Women working to achieve financial independence face an extra hurdle: the hidden cost of being female.
Though it’s cheekily referred to as the “pink tax”, the additional cost women incur for personal-care products, toys, clothing, dry cleaning, health care, mortgages, and vehicle maintenance is no joking matter. It inflates our budgets, limits our ability to save, and sometimes hinders our ability to access affordable and safe sources of credit.
Based on that semi-intense description of the pink tax, you may think it’s already been made illegal to charge someone more on the basis of their gender. But that’s not true. There’s no federal law prohibiting companies from charging different prices for products that are identical (or very similar), but which are marketed by gender. At least not currently.
Only one U.S. municipality — Miami-Dade County — has banned this practice. California enacted a similar restriction in 1995, but it applies only to the pricing of services. New York City followed in 1998.
On top of the pink tax, women still earn less than their male counterparts. The average woman is paid 82 cents for every $1 her male colleagues earn; the discrepancy is much worse for women of color.
When you’re paying more for basic goods and services from birth until death — just because you’re female — it’s easy to understand why so many women are pushing to “Ax the Pink Tax”.
What is the Pink Tax?
Twenty-five years ago, in 1994, the State of California studied the issue of gender-based pricing. They found women pay about $1300 more each year for the same services as men. Accounting for inflation, that figure is now closer to $2135 per year.
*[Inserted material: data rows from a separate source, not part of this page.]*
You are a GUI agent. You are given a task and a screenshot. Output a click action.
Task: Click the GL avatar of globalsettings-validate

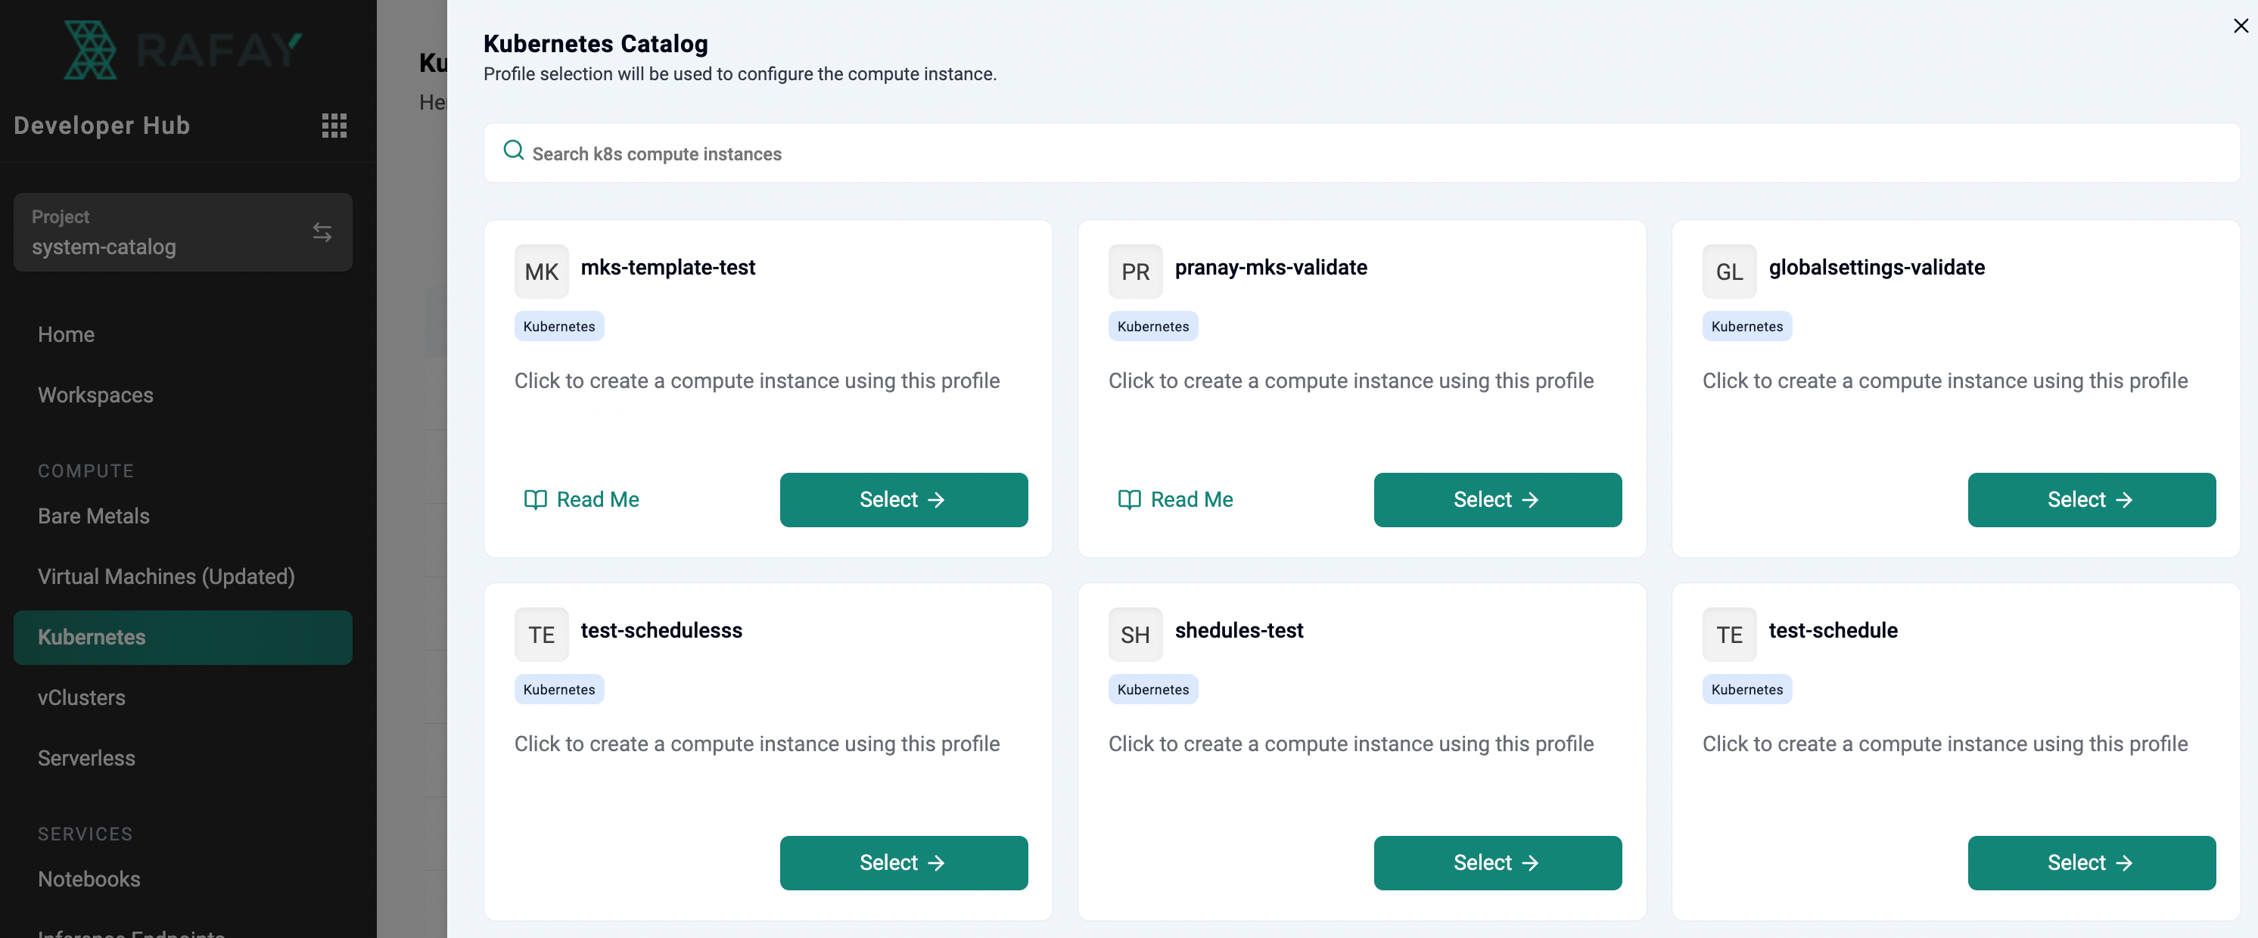coord(1729,272)
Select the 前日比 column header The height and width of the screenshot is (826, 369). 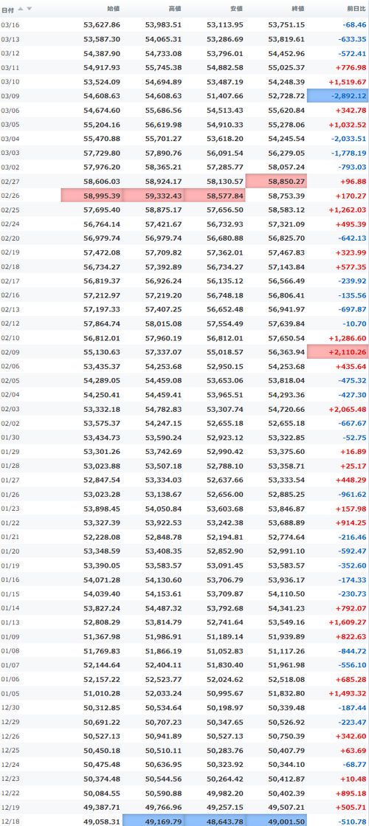click(356, 9)
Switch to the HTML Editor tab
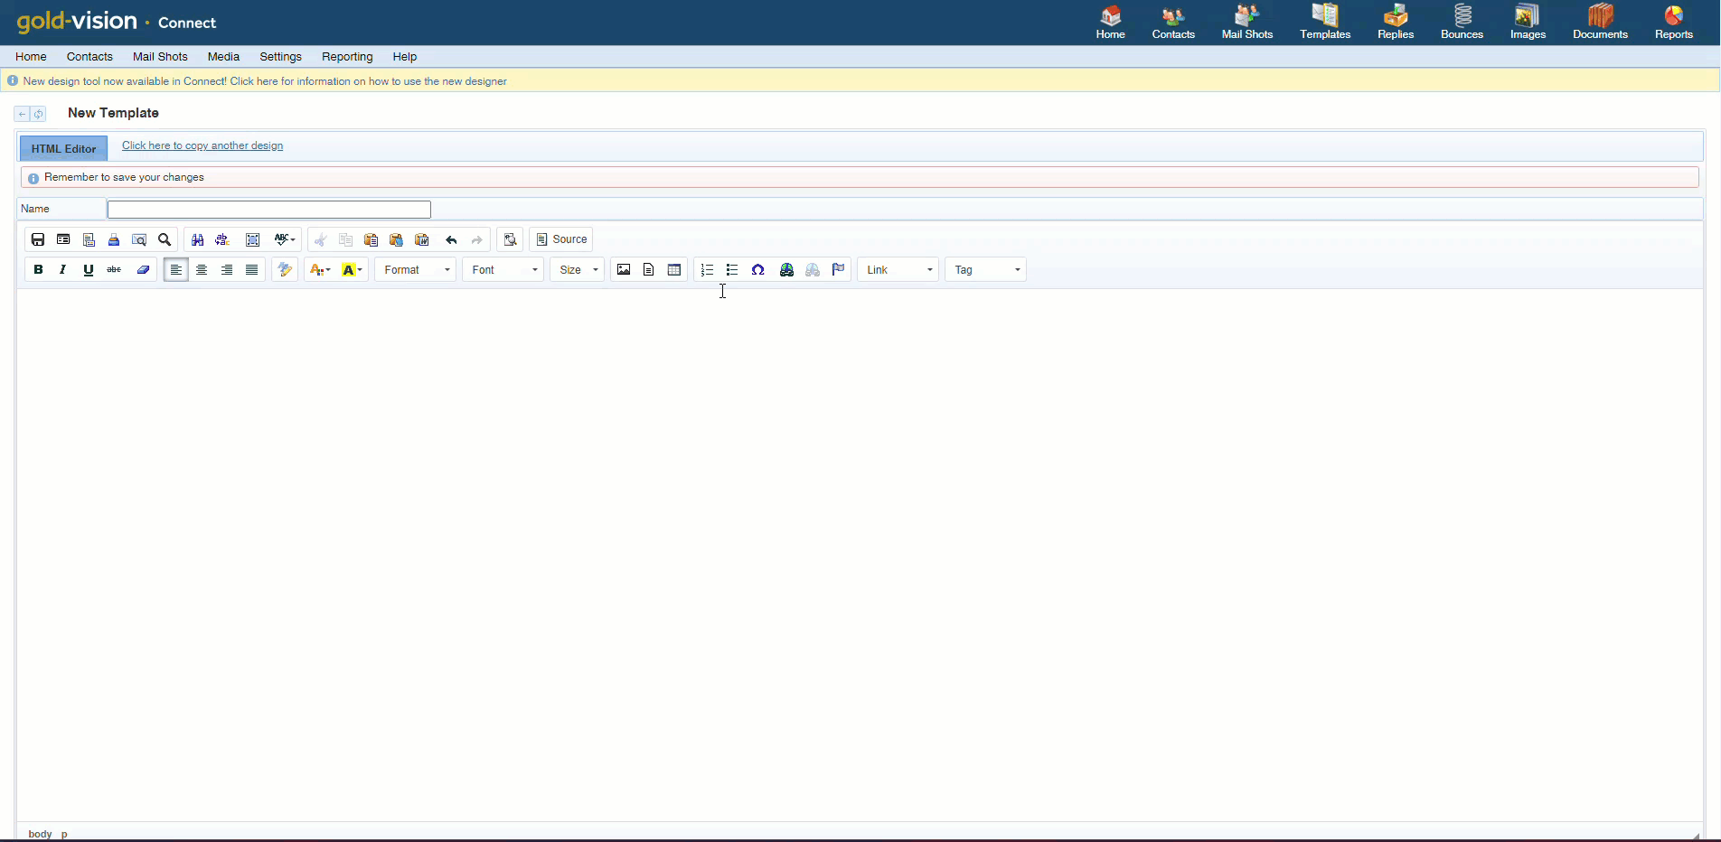1721x842 pixels. [x=62, y=147]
If that figure doesn’t shock you, maybe this will: By the time a woman turns 29 (like me), she’ll have spent an estimated $39,203 on the pink tax alone! Can you imagine how much money I could have right now if I’d put the money I spent on the pink tax in a savings account? Especially one with compounded interest!?
In 2015, the New York City Department of Consumer Affairs (DCA) published a report on the pink tax entitled “From Cradle to Cane: The Cost of Being a Female Consumer”. The report found that women’s products cost more than men’s products 42 percent of the time. 42 percent! By comparison, men’s products cost more than the female version 18 percent of the time.
According to the DCA report, products for female consumers were likely to cost more across industries:
- Girls’ toys cost more 55 percent of the time, while boys’ toys cost more 8 percent of the time.
- Girls’ clothing cost more 26 percent of the time, while boys’ clothing cost more 7 percent of the time.
- Women’s clothing cost more 40 percent of the time, while men’s clothing cost more 32 percent of the time.
- Women’s personal-care products (shampoo, conditioner, razors, lotion, deodorant, body wash, and shaving cream) cost more 56 percent of the time, while men’s products cost more 13 percent of the time.
- Senior home health-care products (supports and braces, canes, compression socks, adult incontinence products, and digestive health products) cost more for women 45 percent of the time and cost more for men 13 percent of the time.
Nowhere is the pink tax more evident than when it comes to personal-care products. Personal-care products geared toward women cost approximately 13 percent more than similar products marketed toward men.
Similarly, women are financially penalized for having their menstrual cycle. The U.S. government has deemed menstrual products a "luxury item" despite the fact that menstrual cycles are a monthly reality for all women, not a “luxury”.